Willkommen am alten Bahnhof von Darling, der heute „Evita se Perron“ heißt. Das bedeutet aus dem Afrikaans übersetzt „Evitas Bahnsteig“ und erinnert nicht zufällig an die argentinische Frauenrechtlerin Evita Peron.
In der Gemäldesammlung von Evita ist eine Auslese der ganz großen Maler vertreten – und auf jedem einzelnen Kunstwerk auch sie selbst.
Früher saß in diesem Häuschen der Bahnwärter von Darling. Jetzt ist es die Bühne für Evitas Politsatire. Ihre Programme tragen Titel wie „Elections and Erections“, „Adapt or Fly“ und „50 Shades of Bambi“.

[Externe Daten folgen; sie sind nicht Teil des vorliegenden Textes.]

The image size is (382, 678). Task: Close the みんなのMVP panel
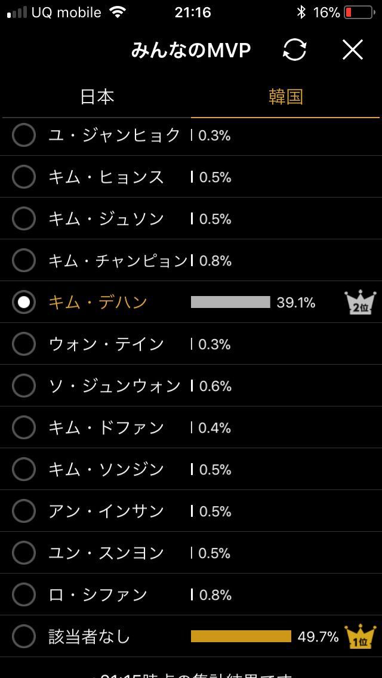(353, 50)
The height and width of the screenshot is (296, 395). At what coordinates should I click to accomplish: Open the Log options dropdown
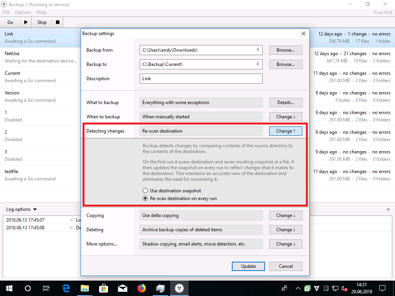(x=22, y=209)
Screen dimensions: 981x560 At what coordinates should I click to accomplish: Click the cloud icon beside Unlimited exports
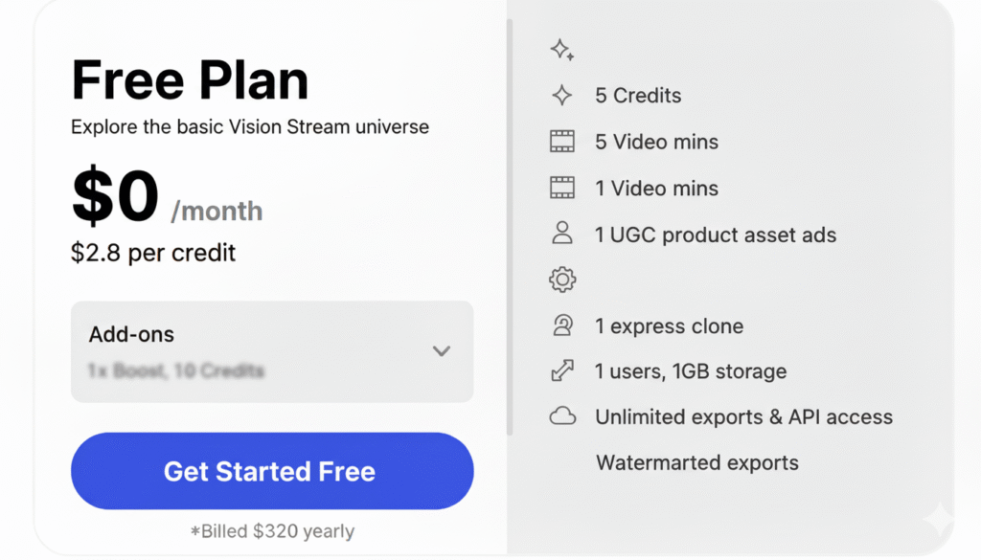[562, 416]
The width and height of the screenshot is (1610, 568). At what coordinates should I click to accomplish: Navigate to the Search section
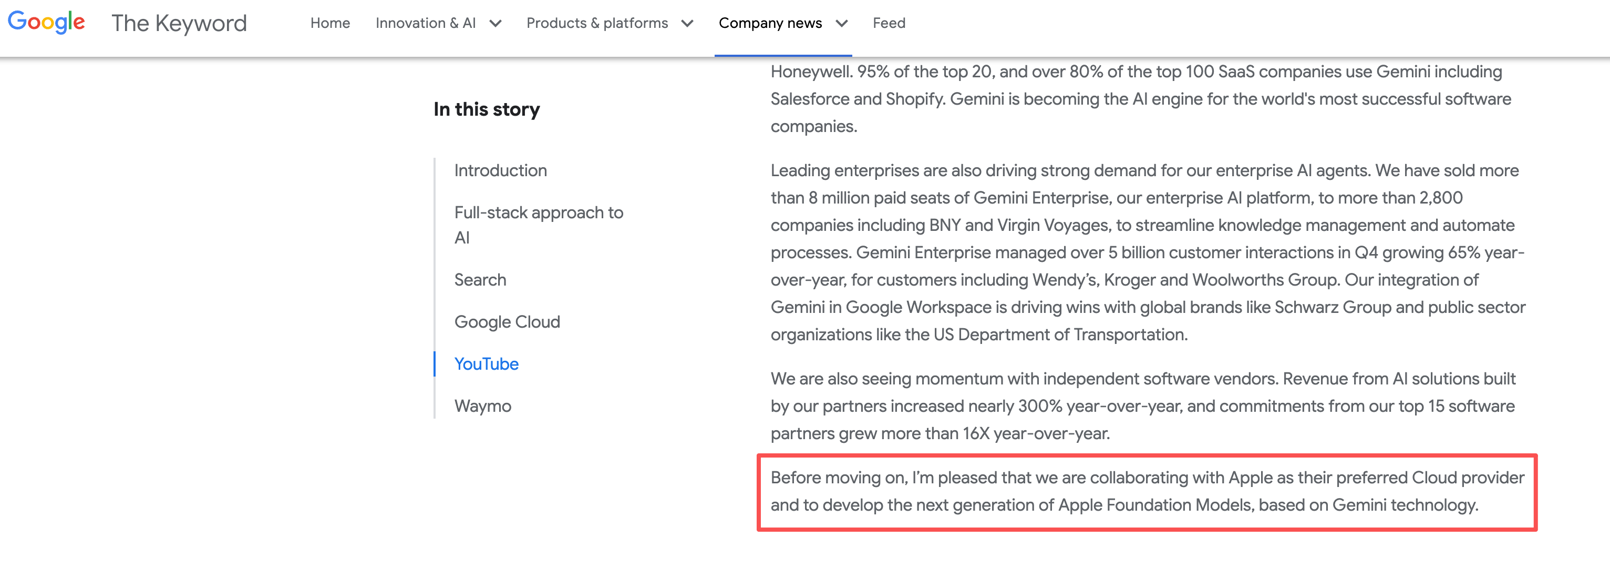pyautogui.click(x=480, y=280)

Zu Evitas Heimstatt gehört auch ein kleines Restaurant, das mit Bildern geradezu tapeziert ist und …
… mit Kunstledersitzen, Plastiktischdecken und Reisekoffern ein wenig Bahnhofskneipenatmosphäre verströmt.

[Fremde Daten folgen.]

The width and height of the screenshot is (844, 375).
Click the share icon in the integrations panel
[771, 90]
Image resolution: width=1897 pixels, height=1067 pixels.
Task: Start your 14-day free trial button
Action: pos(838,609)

Hinter dem Haus liegt der Garten mit allerlei sonderbaren Ausstellungsstücken und Arrangements – Skulpturen, Schildern, CD-Mobiles in den Bäumen und dem gelben „M“ einer bekannten Fastfood-Kette, unter dem Tierschädel verwesen.
Und wenn man schon mal bis nach Darling gefahren ist, sollte man sich gleich auch noch die Westküste anschauen. Die ist zwar nicht so abwechslungsreich wie die vielbereiste Südostküste der Gartenroute, aber einen Abstecher trotzdem wert.

Weiter oben in Paternoster sind die Häuser weiß wie die Gischt. Am Strand liegen bunte Boote herum wie ein gestrandeter Fischschwarm.